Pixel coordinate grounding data
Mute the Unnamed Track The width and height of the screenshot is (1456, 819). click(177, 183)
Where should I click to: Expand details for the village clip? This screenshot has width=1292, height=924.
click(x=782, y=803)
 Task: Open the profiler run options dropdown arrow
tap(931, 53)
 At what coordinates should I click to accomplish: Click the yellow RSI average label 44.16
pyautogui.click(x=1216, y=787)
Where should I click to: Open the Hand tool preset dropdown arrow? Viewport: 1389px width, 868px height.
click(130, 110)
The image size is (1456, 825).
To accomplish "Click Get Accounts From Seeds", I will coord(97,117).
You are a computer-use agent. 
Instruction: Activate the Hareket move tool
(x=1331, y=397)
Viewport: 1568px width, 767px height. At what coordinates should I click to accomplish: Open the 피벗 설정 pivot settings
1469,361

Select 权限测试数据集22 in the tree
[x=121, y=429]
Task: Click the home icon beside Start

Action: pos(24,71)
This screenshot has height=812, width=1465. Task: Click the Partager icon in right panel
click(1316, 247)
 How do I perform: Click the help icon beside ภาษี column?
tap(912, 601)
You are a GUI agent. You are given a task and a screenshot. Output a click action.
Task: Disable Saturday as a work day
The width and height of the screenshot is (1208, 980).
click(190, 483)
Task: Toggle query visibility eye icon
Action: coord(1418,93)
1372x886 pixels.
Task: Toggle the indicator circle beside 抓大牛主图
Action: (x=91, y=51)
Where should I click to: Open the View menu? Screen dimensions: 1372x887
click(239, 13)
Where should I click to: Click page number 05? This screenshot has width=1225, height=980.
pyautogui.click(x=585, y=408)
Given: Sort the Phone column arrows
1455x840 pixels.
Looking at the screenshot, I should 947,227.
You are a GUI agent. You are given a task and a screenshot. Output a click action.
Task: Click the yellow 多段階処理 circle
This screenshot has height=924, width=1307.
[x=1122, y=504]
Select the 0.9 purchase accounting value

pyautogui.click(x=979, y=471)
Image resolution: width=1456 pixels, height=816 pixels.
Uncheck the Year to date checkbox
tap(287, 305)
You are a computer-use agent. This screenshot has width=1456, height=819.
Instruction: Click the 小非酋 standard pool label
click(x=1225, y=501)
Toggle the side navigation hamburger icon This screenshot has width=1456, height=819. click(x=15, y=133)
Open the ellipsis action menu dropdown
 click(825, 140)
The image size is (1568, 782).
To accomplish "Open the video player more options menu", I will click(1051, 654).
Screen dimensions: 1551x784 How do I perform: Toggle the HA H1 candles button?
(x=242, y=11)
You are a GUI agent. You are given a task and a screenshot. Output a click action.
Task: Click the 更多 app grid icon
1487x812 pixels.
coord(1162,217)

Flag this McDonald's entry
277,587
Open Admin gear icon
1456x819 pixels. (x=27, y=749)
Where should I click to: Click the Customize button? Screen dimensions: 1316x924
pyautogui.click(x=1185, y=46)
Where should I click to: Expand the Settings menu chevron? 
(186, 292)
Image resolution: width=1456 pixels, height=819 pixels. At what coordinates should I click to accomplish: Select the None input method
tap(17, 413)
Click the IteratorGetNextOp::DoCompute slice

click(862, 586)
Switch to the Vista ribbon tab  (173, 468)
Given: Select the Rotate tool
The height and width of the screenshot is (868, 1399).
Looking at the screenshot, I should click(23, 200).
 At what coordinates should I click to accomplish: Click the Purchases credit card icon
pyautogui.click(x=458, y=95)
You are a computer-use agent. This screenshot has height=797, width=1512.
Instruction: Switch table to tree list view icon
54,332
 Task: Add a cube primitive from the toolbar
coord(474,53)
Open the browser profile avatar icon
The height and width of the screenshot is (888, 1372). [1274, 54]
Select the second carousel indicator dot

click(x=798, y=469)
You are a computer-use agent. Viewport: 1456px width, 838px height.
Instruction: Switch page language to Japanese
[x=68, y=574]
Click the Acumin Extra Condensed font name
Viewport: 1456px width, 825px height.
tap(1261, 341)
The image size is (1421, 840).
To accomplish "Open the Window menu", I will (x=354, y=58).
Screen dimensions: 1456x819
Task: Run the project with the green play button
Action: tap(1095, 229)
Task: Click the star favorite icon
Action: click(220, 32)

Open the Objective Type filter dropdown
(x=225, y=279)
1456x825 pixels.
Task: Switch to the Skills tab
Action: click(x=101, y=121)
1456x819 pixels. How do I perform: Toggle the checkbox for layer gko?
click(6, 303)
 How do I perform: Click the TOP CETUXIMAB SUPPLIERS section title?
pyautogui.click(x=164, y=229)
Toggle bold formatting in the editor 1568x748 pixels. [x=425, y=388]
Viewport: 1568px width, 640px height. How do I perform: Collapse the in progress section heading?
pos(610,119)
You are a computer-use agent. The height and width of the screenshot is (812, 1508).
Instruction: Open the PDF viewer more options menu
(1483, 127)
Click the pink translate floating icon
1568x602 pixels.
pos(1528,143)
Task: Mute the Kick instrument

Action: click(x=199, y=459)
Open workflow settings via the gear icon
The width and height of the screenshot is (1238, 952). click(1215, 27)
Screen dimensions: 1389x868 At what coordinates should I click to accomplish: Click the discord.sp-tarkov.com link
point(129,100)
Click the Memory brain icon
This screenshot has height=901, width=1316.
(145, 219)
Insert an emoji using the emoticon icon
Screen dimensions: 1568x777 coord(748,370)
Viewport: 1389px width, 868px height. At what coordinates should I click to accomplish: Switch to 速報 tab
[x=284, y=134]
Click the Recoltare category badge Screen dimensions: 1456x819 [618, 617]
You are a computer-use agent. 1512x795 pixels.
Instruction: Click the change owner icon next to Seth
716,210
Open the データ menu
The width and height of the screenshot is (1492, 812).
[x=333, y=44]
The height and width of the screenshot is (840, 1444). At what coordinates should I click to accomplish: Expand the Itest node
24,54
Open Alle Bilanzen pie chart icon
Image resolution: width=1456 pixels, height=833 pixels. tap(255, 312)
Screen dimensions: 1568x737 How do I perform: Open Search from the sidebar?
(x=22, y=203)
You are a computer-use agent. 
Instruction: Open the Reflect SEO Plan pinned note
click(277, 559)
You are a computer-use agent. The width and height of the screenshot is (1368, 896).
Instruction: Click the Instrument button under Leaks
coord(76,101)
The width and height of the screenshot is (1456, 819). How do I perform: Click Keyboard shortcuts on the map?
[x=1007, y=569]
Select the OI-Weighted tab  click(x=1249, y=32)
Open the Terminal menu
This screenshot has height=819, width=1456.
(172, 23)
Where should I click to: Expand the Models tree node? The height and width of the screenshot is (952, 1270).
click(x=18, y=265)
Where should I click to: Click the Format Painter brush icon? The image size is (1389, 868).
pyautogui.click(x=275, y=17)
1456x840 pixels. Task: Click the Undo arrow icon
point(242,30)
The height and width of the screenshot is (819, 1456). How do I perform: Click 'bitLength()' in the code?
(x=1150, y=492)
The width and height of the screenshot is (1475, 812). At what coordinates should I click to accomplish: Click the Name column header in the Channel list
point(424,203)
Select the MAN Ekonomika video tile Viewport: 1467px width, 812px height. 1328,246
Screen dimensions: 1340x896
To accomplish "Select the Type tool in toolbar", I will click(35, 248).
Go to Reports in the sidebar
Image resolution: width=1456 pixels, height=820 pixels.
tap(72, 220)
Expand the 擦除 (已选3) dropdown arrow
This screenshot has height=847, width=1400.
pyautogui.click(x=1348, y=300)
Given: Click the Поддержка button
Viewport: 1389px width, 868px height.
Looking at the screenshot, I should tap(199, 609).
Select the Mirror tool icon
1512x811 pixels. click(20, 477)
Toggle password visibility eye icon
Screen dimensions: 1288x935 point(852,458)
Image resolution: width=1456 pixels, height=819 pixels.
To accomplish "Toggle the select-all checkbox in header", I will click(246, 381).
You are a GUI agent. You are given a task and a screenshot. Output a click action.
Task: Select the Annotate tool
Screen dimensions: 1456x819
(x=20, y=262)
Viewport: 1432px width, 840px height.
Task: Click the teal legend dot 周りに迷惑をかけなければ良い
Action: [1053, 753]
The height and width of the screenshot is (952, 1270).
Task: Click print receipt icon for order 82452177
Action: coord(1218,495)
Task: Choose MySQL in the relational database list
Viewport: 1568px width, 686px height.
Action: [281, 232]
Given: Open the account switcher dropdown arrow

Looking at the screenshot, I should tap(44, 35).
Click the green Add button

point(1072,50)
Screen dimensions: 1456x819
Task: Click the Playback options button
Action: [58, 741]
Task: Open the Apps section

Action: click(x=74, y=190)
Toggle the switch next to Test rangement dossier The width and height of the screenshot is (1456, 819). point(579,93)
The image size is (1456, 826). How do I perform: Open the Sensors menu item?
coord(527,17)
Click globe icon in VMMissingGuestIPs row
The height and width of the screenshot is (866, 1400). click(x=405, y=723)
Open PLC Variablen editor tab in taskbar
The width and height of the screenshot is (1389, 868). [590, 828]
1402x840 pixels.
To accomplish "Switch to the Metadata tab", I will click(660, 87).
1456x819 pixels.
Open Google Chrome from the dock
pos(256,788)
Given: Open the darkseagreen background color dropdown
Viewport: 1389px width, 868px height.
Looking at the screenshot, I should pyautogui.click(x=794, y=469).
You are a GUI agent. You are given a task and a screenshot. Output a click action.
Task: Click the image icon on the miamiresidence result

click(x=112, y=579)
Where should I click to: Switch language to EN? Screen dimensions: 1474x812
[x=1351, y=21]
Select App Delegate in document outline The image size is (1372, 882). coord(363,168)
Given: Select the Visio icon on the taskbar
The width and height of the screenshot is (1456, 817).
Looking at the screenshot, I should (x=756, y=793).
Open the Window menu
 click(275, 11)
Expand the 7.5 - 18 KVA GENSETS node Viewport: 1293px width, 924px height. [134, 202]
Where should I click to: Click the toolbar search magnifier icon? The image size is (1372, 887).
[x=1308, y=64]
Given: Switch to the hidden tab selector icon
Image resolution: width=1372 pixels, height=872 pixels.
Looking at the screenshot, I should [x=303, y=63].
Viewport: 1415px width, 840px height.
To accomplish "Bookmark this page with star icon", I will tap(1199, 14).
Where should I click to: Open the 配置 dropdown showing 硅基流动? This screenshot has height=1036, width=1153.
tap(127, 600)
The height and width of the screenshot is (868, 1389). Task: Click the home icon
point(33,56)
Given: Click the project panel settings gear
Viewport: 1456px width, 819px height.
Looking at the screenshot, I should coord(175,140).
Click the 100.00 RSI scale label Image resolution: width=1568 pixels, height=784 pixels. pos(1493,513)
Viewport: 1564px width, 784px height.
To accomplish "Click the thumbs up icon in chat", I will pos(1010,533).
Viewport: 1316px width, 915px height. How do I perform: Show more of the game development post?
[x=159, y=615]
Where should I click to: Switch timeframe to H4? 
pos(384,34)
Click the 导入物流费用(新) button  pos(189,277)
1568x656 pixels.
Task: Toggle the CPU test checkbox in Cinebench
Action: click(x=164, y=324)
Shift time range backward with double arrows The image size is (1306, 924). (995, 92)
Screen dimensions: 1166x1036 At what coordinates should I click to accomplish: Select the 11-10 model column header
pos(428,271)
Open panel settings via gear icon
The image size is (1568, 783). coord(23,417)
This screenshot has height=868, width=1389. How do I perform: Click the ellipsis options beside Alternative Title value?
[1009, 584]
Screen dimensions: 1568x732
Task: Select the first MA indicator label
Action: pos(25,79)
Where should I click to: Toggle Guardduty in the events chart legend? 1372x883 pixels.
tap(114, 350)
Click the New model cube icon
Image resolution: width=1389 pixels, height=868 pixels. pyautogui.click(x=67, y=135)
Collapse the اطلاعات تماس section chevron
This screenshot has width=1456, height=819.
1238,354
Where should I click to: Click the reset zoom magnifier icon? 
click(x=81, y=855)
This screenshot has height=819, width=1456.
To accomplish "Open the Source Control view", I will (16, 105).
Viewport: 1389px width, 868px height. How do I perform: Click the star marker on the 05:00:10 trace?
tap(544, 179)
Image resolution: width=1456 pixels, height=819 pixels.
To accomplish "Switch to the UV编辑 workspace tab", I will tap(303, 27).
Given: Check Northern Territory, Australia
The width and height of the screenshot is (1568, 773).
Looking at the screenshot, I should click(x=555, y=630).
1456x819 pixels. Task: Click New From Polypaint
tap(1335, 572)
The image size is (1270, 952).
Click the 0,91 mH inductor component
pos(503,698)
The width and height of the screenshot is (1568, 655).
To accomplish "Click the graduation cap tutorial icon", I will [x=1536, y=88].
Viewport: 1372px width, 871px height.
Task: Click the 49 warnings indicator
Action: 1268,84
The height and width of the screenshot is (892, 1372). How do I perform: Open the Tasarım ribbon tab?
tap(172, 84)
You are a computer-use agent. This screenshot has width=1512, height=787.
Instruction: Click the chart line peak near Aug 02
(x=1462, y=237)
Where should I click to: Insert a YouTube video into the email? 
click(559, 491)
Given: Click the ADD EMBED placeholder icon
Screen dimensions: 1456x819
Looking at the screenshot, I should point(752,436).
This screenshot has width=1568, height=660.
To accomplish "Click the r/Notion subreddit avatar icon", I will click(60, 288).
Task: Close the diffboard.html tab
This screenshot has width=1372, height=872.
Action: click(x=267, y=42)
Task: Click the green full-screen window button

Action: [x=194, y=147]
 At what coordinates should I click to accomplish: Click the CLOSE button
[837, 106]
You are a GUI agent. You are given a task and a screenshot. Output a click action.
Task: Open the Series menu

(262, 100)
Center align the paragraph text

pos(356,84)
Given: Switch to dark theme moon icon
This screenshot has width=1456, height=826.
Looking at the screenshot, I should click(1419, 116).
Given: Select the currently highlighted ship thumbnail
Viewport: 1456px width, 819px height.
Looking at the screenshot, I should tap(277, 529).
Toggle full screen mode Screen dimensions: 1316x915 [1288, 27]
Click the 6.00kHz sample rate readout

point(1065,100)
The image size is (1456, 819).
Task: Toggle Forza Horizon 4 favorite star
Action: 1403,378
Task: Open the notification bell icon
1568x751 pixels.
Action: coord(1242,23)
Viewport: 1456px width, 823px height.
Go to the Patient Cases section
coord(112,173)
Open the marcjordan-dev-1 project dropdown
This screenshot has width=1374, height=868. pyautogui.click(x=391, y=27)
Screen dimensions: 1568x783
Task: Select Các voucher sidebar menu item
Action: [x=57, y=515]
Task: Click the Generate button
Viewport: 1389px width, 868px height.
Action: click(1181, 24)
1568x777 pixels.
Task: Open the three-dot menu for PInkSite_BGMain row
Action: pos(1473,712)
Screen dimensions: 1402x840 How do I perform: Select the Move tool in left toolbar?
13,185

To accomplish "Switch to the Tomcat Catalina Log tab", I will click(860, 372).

*Problem details*. Your answer should be the exact lines above from the one with "Task: Click the home icon beside Start" through the one with "Toggle the side", both included, and nothing besides.

*Response box*.
Task: Click the home icon beside Start

Action: pos(24,71)
This screenshot has height=812, width=1465. Task: Click the Partager icon in right panel
click(1316, 247)
 How do I perform: Click the help icon beside ภาษี column?
tap(912, 601)
You are a GUI agent. You are given a task and a screenshot. Output a click action.
Task: Disable Saturday as a work day
The width and height of the screenshot is (1208, 980).
click(190, 483)
Task: Toggle query visibility eye icon
Action: coord(1418,93)
1372x886 pixels.
Task: Toggle the indicator circle beside 抓大牛主图
Action: (x=91, y=51)
Where should I click to: Open the View menu? Screen dimensions: 1372x887
click(239, 13)
Where should I click to: Click page number 05? This screenshot has width=1225, height=980.
pyautogui.click(x=585, y=408)
Given: Sort the Phone column arrows
1455x840 pixels.
Looking at the screenshot, I should 947,227.
You are a GUI agent. You are given a task and a screenshot. Output a click action.
Task: Click the yellow 多段階処理 circle
This screenshot has height=924, width=1307.
[x=1122, y=504]
Select the 0.9 purchase accounting value

pyautogui.click(x=979, y=471)
Image resolution: width=1456 pixels, height=816 pixels.
Uncheck the Year to date checkbox
tap(287, 305)
You are a computer-use agent. This screenshot has width=1456, height=819.
Instruction: Click the 小非酋 standard pool label
click(x=1225, y=501)
Toggle the side navigation hamburger icon This screenshot has width=1456, height=819. click(x=15, y=133)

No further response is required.